True Story
What Reality TV Says About Us
-
- $12.99
-
- $12.99
Publisher Description
Named a Best Nonfiction Book of 2022 by Esquire
A sociological study of reality TV that explores its rise as a culture-dominating medium—and what the genre reveals about our attitudes toward race, gender, class, and sexuality
What do we see when we watch reality television?
In True Story: What Reality TV Says About Us, the sociologist and TV-lover Danielle J. Lindemann takes a long, hard look in the “funhouse mirror” of this genre. From the first episodes of The Real World to countless rose ceremonies to the White House, reality TV has not just remade our entertainment and cultural landscape (which it undeniably has). Reality TV, Lindemann argues, uniquely reflects our everyday experiences and social topography back to us. Applying scholarly research—including studies of inequality, culture, and deviance—to specific shows, Lindemann layers sharp insights with social theory, humor, pop cultural references, and anecdotes from her own life to show us who we really are.
By taking reality TV seriously, True Story argues, we can better understand key institutions (like families, schools, and prisons) and broad social constructs (such as gender, race, class, and sexuality). From The Bachelor to Real Housewives to COPS and more (so much more!), reality programming unveils the major circuits of power that organize our lives—and the extent to which our own realities are, in fact, socially constructed.

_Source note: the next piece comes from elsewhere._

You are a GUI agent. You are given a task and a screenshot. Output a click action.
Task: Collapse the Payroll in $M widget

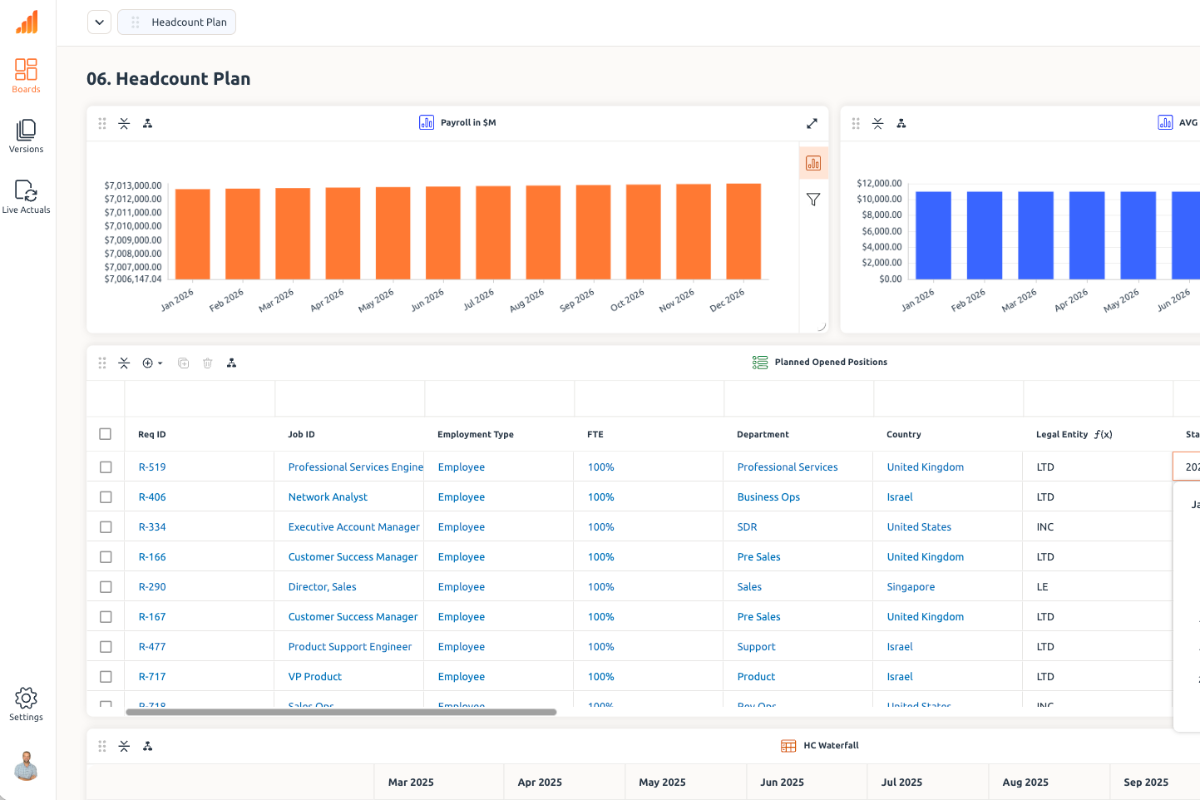pyautogui.click(x=124, y=123)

Whether we’re watching conniving Survivor contestants or three-year-old beauty queens, these “guilty pleasures” underscore how conservative our society remains, and how steadfastly we cling to our notions about who or what counts as legitimate or “real.” At once an entertaining chronicle of reality TV obsession and a pioneering work of sociology, True Story holds up a mirror to our society: the reflection may not always be pretty—but we can’t look away.
PUBLISHERS WEEKLY
In this insightful study, sociologist Lindemann (Commuter Spouses) dissects one of pop culture's most derided phenomena: reality TV. She considers why the genre has become the touchstone it is in America today and argues that, though "bold and garish," it also "holds the potential to explore new possibilities... gain a keener understanding of ourselves." She makes astute points by tracing the history of the genre all the way back to MTV's The Real World in 1992, and offering analysis of popular shows such as Survivor, Keeping Up with the Kardashians, and the Real Housewives franchise. One of the genre's main hooks, she explains, is the sociological give-and-take it presents, wherein viewers expect certain behaviors from specific cast members who, in turn, cash in on these preconceived ideas "to craft... a self." While this "reciprocal process" often reinforces stereotypes around gender roles, sexuality, and race, she points out how such confines have also been subverted, as evidenced in Cardi B's reappropriation of the word ratchet during her time on Love & Hip Hop "as a form of resistance." In sum, Lindemann argues, these shows "remind us that deviance exists on a spectrum and... what is acceptable changes across social contexts." This takes the guilt out of a popular guilty pleasure.